‘Mrs Black?’
She flinched and was glad he wasn’t there to see it. Incensed that the man would dare to use her married name.
‘Not for much longer.’
‘Oh, I am sorry to hear that.’
She almost growled at the man’s audacity. For surely he would have known the full extent of Roman’s plans, once he had his hands on her shares. Ignoring the platitude, she pressed on. ‘I have something I want to discuss with you.’
‘All ears, agápe mou.’
‘If we are to continue to do business together—’
‘Wait... What?’ Loukas’s shocked voice interrupted.
‘Let me finish, Mr Liordis,’ she commanded. ‘If we are to continue to do business together, then we need to place all our cards on the table.’
‘Okay...’ His voice was laden with suspicion.
‘When we did our deal, I was not aware of your interaction with my husband.’
‘I wouldn’t call it an interaction as such,’ he stated.
‘No? Asking me to fund an extra five million euros was not an “interaction as such”?’
There was silence on the other end of the phone—at being caught out? she wondered.
‘Look, Mrs... Ella, I’m not quite sure what’s going on here, but the only thing your...Roman...asked me to do was to take a business meeting. It was very much for both my and your benefit. I was the one who needed to be assured of your financial viability. Beyond that one request to listen to your proposal, there was no other interaction, other than a rather drunken night in his club in New York three years ago. I promise you, I do not mix business with pleasure. So, whatever you think passed between us, you are mistaken.’
He seemed to give her the time to take that in, but whatever pause he had left her was not enough.
‘Now, I would still like to continue to work together very much and will happily put this down to a misunderstanding. But if you plan to sever ties with me, then I need to know now. I have other things riding on this, and will not risk a single one of them.’
Part of Ella wanted to rail against the dark commanding tone she encountered now from a man who had been seen as more playboy than billionaire, but she couldn’t. Because she was lost in her own confusion.
‘No, Mr Liordis. That won’t be necessary. My apologies.’
‘Think nothing of it,’ he said, his tone instantly turning back to his usual charm. ‘I shall look forward to seeing you in two months at the first gala.’
Ella cancelled the call and the phone fell from slightly shaking hands. Liordis had no reason to lie. Well, that was not actually true. There had very much been a sense in his response that had strongly indicated how important their business deal was to him. But his surprise at the question about the money had seemed genuine.
More genuine in some ways than Roman had sounded when he had claimed it had all been about the money. Because Roman had never been obsessed with money and the keeping of it. No, instead, money seemed to be something he was barely even aware of.

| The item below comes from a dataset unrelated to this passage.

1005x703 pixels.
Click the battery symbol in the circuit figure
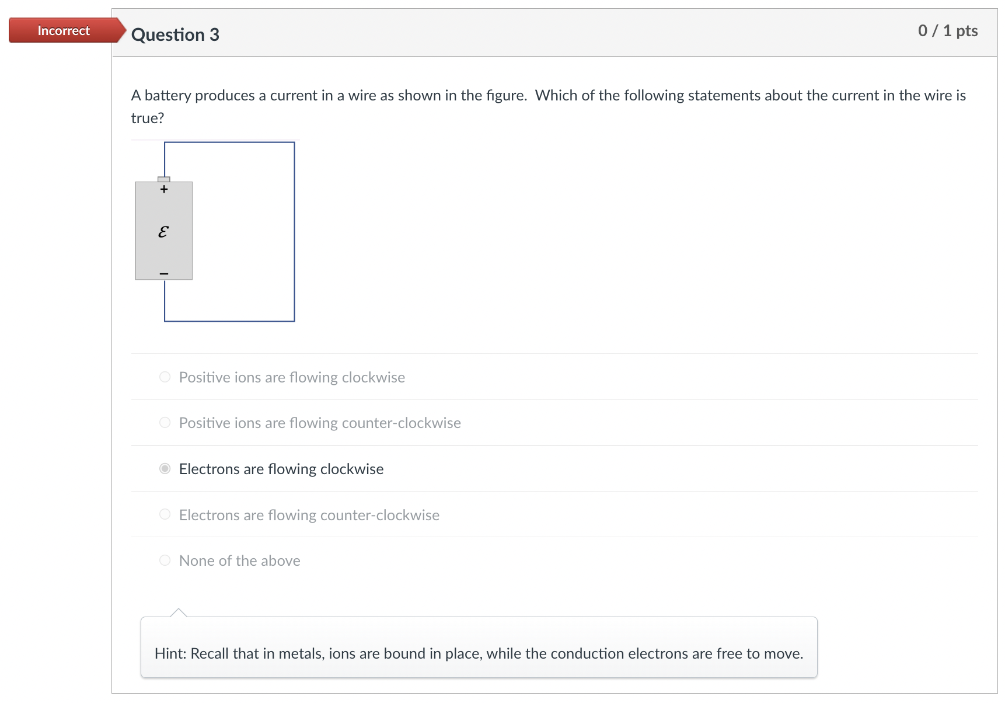pos(164,232)
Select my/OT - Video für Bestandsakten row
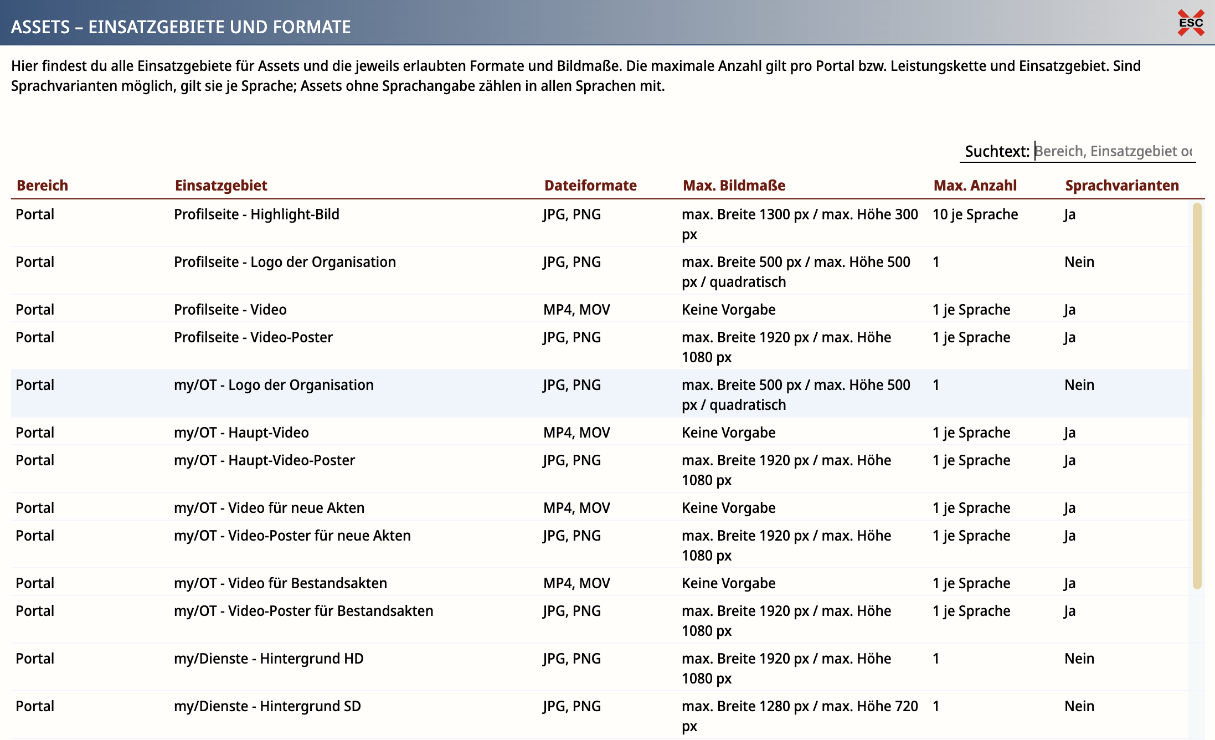This screenshot has height=740, width=1215. coord(600,583)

She forced herself to think back to that day in the restaurant. The divorce papers. The trust fund. Now that had been an obscene amount of... Of...
She almost tripped over Dorcas, trying to get back into the kitchen where she had thrown both sets of papers the moment she had returned from Paris, not daring to look at them since.

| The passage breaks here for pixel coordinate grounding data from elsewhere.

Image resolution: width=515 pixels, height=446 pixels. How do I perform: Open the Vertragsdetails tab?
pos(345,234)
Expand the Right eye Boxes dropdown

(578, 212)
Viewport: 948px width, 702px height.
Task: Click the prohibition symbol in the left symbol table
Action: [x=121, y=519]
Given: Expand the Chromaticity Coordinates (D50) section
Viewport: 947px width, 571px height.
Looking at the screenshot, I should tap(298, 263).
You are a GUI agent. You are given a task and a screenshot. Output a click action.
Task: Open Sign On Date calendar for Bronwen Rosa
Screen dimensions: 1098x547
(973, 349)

She gave herself a paper cut trying to get into the envelope and pulled out the thick bundle, still with the sticky yellow tab affixed. Instead of turning to that page, she started with the first, scanning and flipping through the pages until somewhere about the fifth page she stopped.

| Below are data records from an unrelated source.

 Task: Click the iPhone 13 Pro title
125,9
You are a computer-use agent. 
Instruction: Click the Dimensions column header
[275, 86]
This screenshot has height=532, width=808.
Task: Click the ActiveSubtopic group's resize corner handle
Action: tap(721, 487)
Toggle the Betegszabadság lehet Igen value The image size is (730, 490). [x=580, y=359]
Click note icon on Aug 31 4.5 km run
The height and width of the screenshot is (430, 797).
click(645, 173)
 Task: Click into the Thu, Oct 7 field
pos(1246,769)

Looking at the inconceivable number of millions on the page outlined by little black print, she didn’t have to wonder long at where all that money must have come from. It could only have been the total amount of the sale of Kolikov Holdings, give or take an extra five million.
Her husband had lied to her. Again. She howled out loud in frustration. What on earth was he doing? Because if it wasn’t about the money, if he had given it all in trust to their child, then what was it really about? He had pushed her away. Telling her the only thing that would make her leave. Now she remembered all the bits and pieces he’d shared with her about his childhood. The machinations of a truly awful grandparent, the insecurities of having foster parents who’d never really wanted him. Now she remembered how sincere he’d been about asking her to rethink the sale of her shares. He’d almost pleaded with her not to do it. Now she remembered how he had claimed to be a monster made in his grandfather’s image. But he hadn’t been. She’d seen him. The day he’d discovered he was going to be a father...the pain and desperation as he’d told her about his mother...the night he’d said that he could only hope to be the man she deserved to have by her side.
And she’d said, ‘Trust me.’ She’d asked him to trust her to know that he was better. And she had been the one to break that trust. She had been the one, despite knowing that the man demanding a divorce didn’t seem like her husband, didn’t seem the man she’d fallen in love with, who had broken that trust.
Oh, God, she thought, a shaking hand to her mouth. For all her words of assurance, her apparent faith in him...she had believed the one lie he’d truly told her, the one that had fed her fears rather than her faith. And she’d done exactly what he’d expected her to do. Think the worst. To leave. Just like everyone else in his life had done.